Task details: Find each line in the items below that contains the word "sidebar" and copy those lines.

══════════

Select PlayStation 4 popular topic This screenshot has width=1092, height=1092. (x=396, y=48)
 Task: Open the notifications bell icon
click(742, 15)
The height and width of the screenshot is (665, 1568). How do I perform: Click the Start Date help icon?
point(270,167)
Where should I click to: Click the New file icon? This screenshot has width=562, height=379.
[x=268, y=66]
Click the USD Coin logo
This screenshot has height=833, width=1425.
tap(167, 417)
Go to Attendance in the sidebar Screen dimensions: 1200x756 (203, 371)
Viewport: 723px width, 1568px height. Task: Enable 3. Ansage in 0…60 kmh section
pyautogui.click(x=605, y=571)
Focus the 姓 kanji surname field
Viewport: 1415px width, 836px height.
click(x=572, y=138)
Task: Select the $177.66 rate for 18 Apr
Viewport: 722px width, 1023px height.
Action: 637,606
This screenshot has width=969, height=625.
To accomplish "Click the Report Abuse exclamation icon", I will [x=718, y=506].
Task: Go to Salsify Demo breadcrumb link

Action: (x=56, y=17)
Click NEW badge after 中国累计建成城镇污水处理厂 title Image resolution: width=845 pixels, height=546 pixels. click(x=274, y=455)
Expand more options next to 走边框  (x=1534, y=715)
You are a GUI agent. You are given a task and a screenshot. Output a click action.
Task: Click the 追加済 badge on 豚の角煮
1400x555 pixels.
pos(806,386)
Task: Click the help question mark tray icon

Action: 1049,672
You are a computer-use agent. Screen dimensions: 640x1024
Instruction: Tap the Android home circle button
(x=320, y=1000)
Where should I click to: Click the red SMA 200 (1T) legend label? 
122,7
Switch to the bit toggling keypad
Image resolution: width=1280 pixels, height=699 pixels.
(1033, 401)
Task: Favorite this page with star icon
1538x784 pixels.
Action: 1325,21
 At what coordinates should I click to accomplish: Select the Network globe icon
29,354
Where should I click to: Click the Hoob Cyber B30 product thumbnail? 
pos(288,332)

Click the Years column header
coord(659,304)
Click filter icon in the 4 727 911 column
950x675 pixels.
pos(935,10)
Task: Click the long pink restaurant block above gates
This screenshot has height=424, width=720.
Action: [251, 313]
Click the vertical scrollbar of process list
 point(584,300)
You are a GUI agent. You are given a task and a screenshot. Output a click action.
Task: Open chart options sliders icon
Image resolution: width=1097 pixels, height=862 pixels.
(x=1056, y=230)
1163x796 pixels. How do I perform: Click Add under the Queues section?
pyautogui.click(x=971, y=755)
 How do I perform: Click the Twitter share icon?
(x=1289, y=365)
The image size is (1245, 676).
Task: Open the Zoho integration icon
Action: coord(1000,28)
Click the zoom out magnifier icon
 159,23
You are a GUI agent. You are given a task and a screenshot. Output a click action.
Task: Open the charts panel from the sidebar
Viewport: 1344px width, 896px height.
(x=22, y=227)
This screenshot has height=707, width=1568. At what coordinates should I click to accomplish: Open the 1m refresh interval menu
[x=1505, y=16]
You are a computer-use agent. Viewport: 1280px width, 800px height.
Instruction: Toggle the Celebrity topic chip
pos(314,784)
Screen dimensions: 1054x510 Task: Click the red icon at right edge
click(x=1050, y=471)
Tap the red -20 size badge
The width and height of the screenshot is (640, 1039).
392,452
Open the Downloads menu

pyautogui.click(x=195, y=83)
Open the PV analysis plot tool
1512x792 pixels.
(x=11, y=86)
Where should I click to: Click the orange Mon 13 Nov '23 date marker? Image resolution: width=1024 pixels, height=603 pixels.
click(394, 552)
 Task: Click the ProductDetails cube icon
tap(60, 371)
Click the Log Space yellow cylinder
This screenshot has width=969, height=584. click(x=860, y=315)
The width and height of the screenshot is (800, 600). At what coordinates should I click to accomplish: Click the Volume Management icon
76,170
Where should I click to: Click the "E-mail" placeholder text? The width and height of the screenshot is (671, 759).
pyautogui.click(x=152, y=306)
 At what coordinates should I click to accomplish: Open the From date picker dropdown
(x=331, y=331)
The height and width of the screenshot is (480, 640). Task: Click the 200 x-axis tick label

══════════

Answer:
Go to Attendance in the sidebar Screen dimensions: 1200x756 (203, 371)
Task: Open the charts panel from the sidebar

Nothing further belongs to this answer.